Thursday 28 September 2023

Breaking Down the Wall

For he is our peace;
in his flesh he has made both groups into one 
and has broken down the dividing wall,
that is, the hostility between us.

—Ephesians 2:14


Throughout his letters, the apostle Paul is deeply concerned with unity. Jesus Messiah is our peace, he tells the church in Ephesus, and in Jesus Messiah we are—somehow—all one. But what does it mean for us to be one in Jesus Messiah?

One way to answer this question is to emphasize sameness. In Jesus Messiah, our differences no longer define us, for through his redemptive suffering and victory over death we are all made equal. While I think there is some truth in interpreting what Paul means by unity in this way, I remain convinced that the gospel’s deeper message is one that affirms rather than denies basic human difference.

1 Corinthians 12 offers a wonderful example of such an affirmation of difference. The chapter opens describing the variety of spiritual gifts with which God has blessed humankind. Next comes Paul’s insistence that the one body of Christ has “many members” (see vss. 12, 14). All these members contribute—through their difference—to the unity of the body of Christ. “If all were a single member,” Paul asks, “where would the body be?” (vs. 19). There would be no body at all, Paul insists, if all the parts were the same.

If, as we have just seen, Paul does not understand the basic fact of human difference to be problematic (to the contrary!), why does he remain so concerned with unity? Paul’s image of “the dividing wall” in Ephesians 2 tells us that his concern may not be to reduce difference to sameness, but rather to get us to see how in Jesus Messiah we might imagine and hope for an end to division and hostility—unity understood as solidarity rather than as uniformity. The unity of Jesus Messiah is peace, and that is the spirit through which we must approach our differences.

Scripture recognizes and affirms that we are given to each other in our uniqueness and difference, that our differences are the very gifts through which we might bless one another. From that basis, we are called to the unity that Jesus Messiah’s suffering love has revealed to us—to use our heads, hearts, and hands to imagine and realize all the different ways we belong to each other in and through our differences and, through that work and play of belonging, care for each other as well as the world we hold in common.

That we live in a broken world hardly needs emphasizing, and sometimes it is hard to see God’s redeeming hand at work healing, restoring, and transforming all the suffering we find in the world today. It takes no small faith to trust and participate in God’s work of renewal, but with the gift of such faith we can encounter difference without fear, confident that we will be able to find signs of God’s original blessing in everything we meet, in everything God made.

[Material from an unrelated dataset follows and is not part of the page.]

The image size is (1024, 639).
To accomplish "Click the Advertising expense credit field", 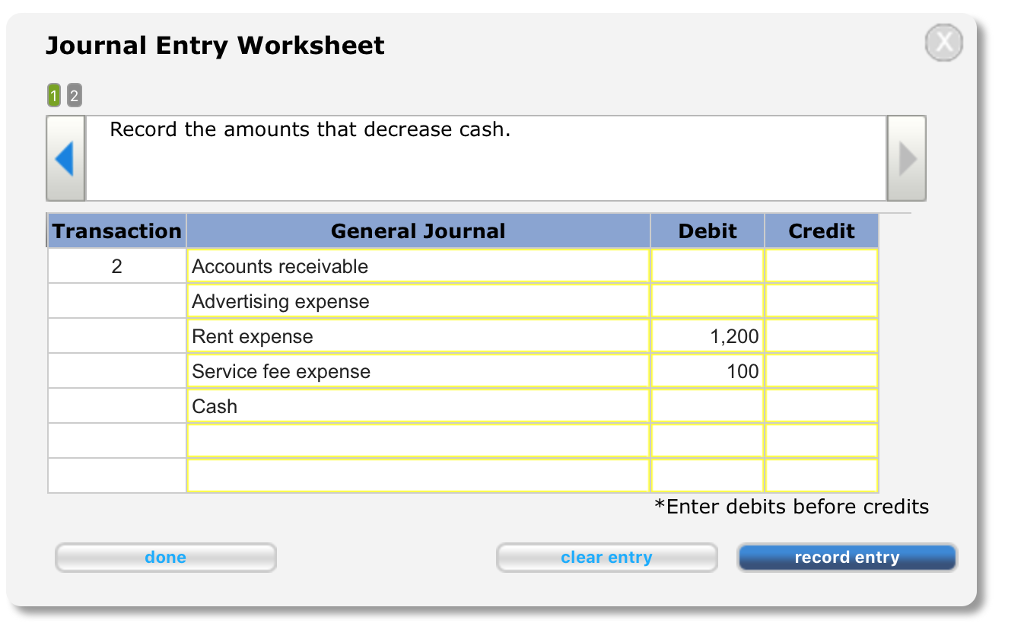I will click(x=820, y=301).
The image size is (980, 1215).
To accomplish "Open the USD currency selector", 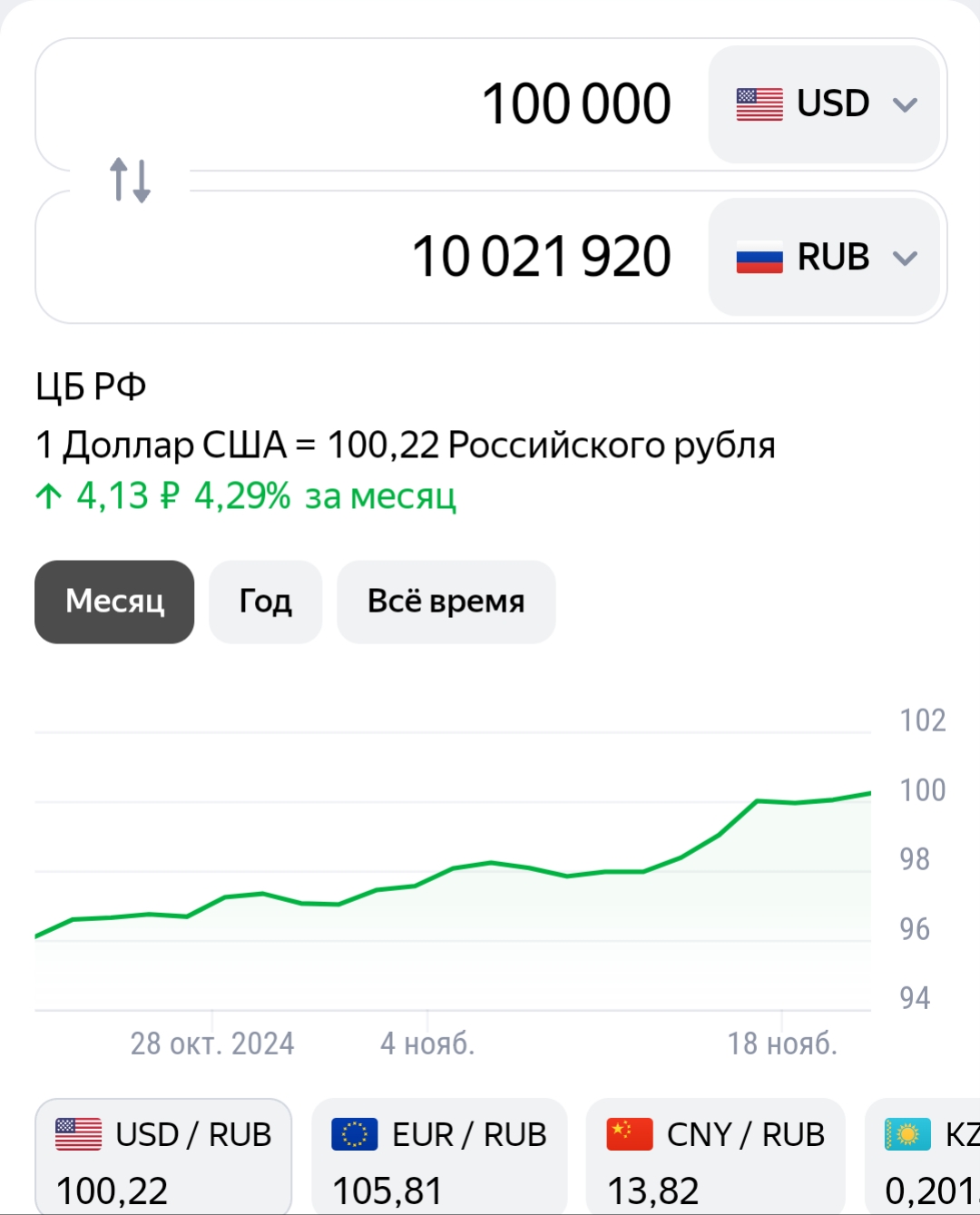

At ICS, we like to say that “the Gospel’s message of renewal shapes our pursuit of wisdom.” I can think of no better way to start a new school year than by reminding ourselves of everything these words might demand of us. It is not always easy or comfortable to approach difference and unfamiliarity in the Spirit of Jesus Messiah. It is a task that requires enormous patience and humility, calling for deep listening on our part before rushing to judgment—in a word: wisdom. Thank you for helping us be a school that strives to approach difference in this way—without fear, and confident that God’s healing path will present itself to us as we do so!